Drafting the Confederate Constitution (Chapter 4 supplemental article)

In 1861, big shots from the newly formed Confederate States of America met in Montgomery to draft a provisional constitution for their new country. Only sight changes were made between their provisional draft and the final one.

Not many changes were made to the original United States constitution - Jefferson Davis gave a speech saying that the new constitution was what the founding fathers intended, and differed only in that it made their original intention more explicit (in a very good example of the still-common fallacy of thinking that the original founding fathers all agreed on anything).


Of particular note is the addition of a line to the pre-amble which invokes the aid of "Almighty God," a concept left out of the United States constitution altogether. Confederate archives that were captured by the Union in 1865 give an interesting behind-the-scenes look at how this was added.

After some debate about whether to call the new country The Confederate States of America or The Republic of Washington, a motion was made to ad "invoking the aid of Almighty God" into the pre-amble. One man objected and wanted the line removed. Another wanted it changed to "invoking the aid of almighty God, who is the God of the Bible and the rightful source of all power and government." But, since this might imply that Christianity was the official religion, Judah P. Benjamin, the most notable Jewish confederate big shot, objected.

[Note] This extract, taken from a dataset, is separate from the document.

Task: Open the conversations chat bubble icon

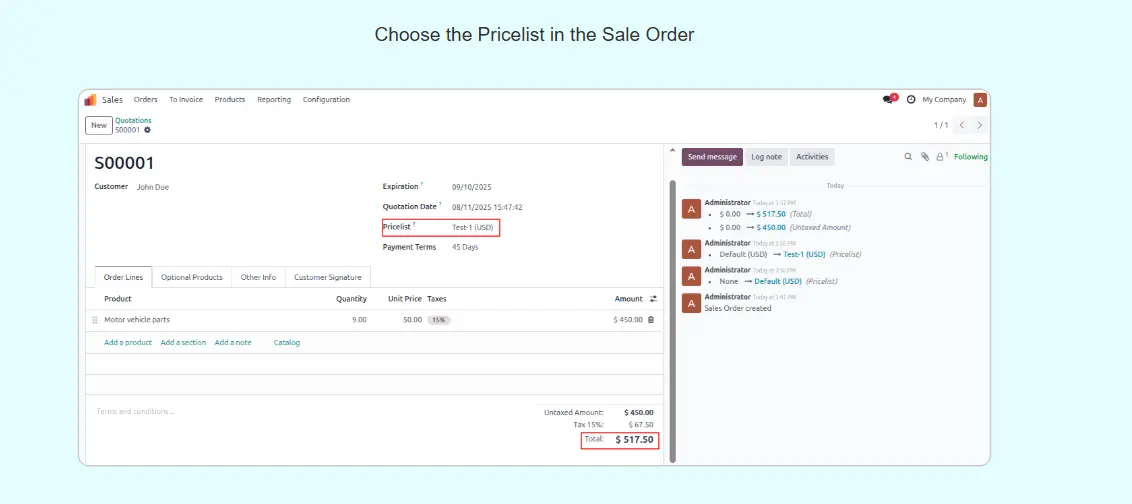Action: coord(888,100)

The short "almighty God" line was kept; the longer one and more explicit one was left out.



There was also an attempt by either Thomas Reade Rootes Cobb, the be-mulleted gent above, or his cousin Thomas Howell Cobb, the guy below who looks like a larger, fresh-from-the-fight clone of Stephan Douglas (sources aren't clear about which Cobb it was), to add a line stating "No man shall be compelled to do civil duty on Sunday."

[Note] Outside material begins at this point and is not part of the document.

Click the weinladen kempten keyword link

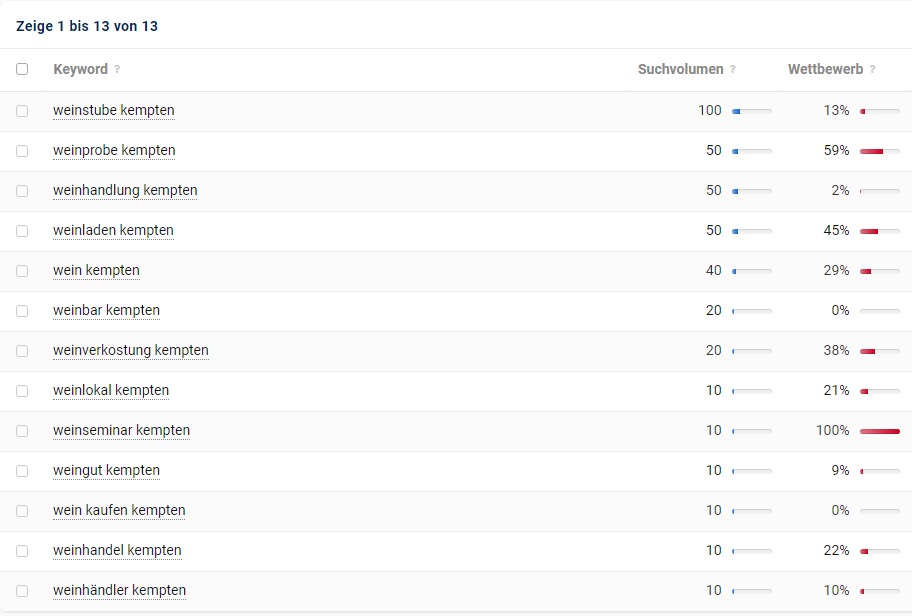tap(113, 231)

 It was quickly rejected, so whichever Cobb it was tried to insert a law about at least banning the delivery of mail on Sunday.  A guy from Louisiana said that the people of Louisiana believed that people could worship God any day they wanted, so Louisiana should be exempt from that law. Texas wanted out too, and in the end the whole line was removed.

Interestingly, the provisional authors voted down a rule saying that all new states joining the Confederacy had to allow slavery. However, since the final draft very explicitly protected the right to own slaves, such a rule would have been unnecessary. A non-slave state could have joined, but it would have immediately become a slave state.

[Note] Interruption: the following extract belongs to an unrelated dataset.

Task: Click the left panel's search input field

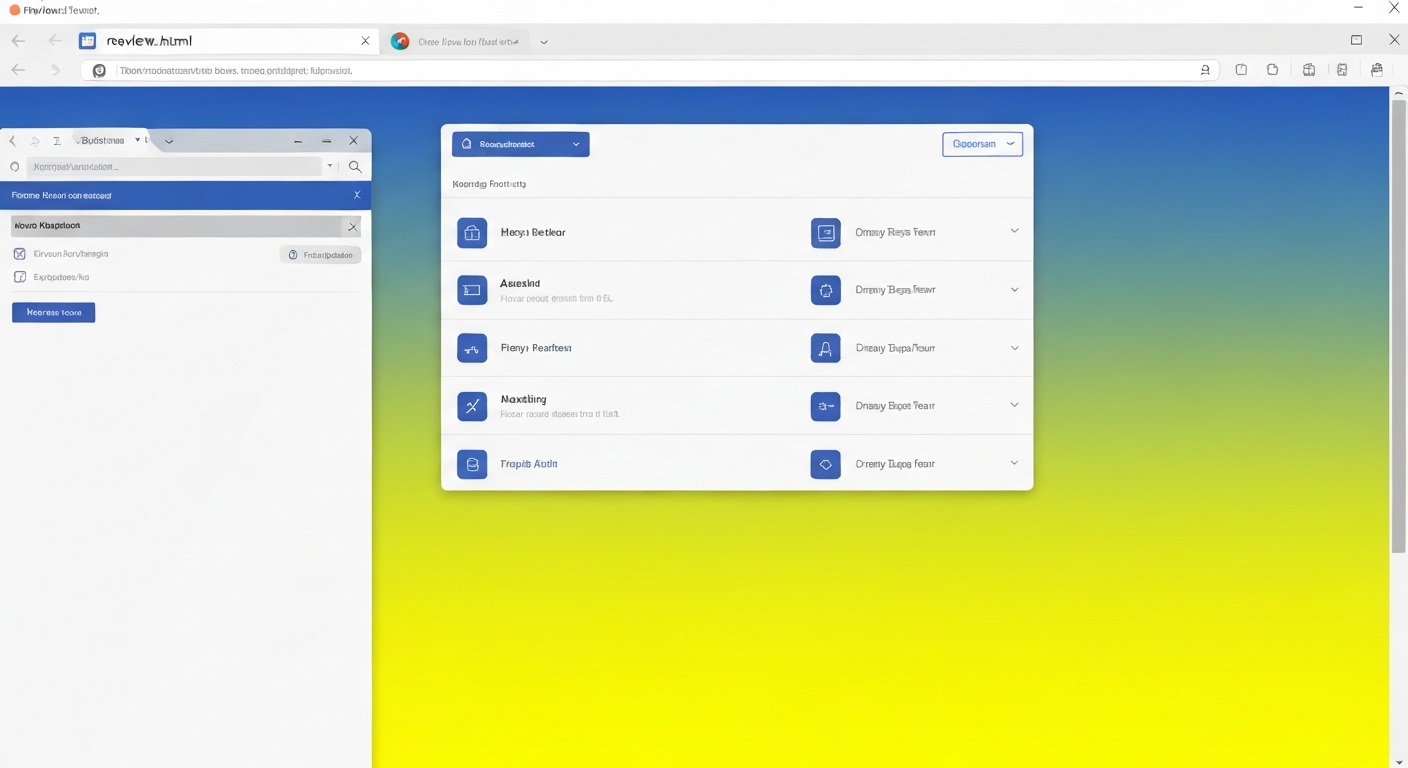Action: tap(175, 167)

For all the talk you hear about "State's Rights" being a major cause, there's precious little of it in the CSA constitution, other than some lip service to the states acting in their "sovereign character." That's the impression one gets from reading accounts of these conventions and meetings - they would talk about state's rights now and then, but there was only one that really loomed large in their mind. Once people got started talking about slavery and their frustration with northern attempts to end it, it was hard to get them to shut up.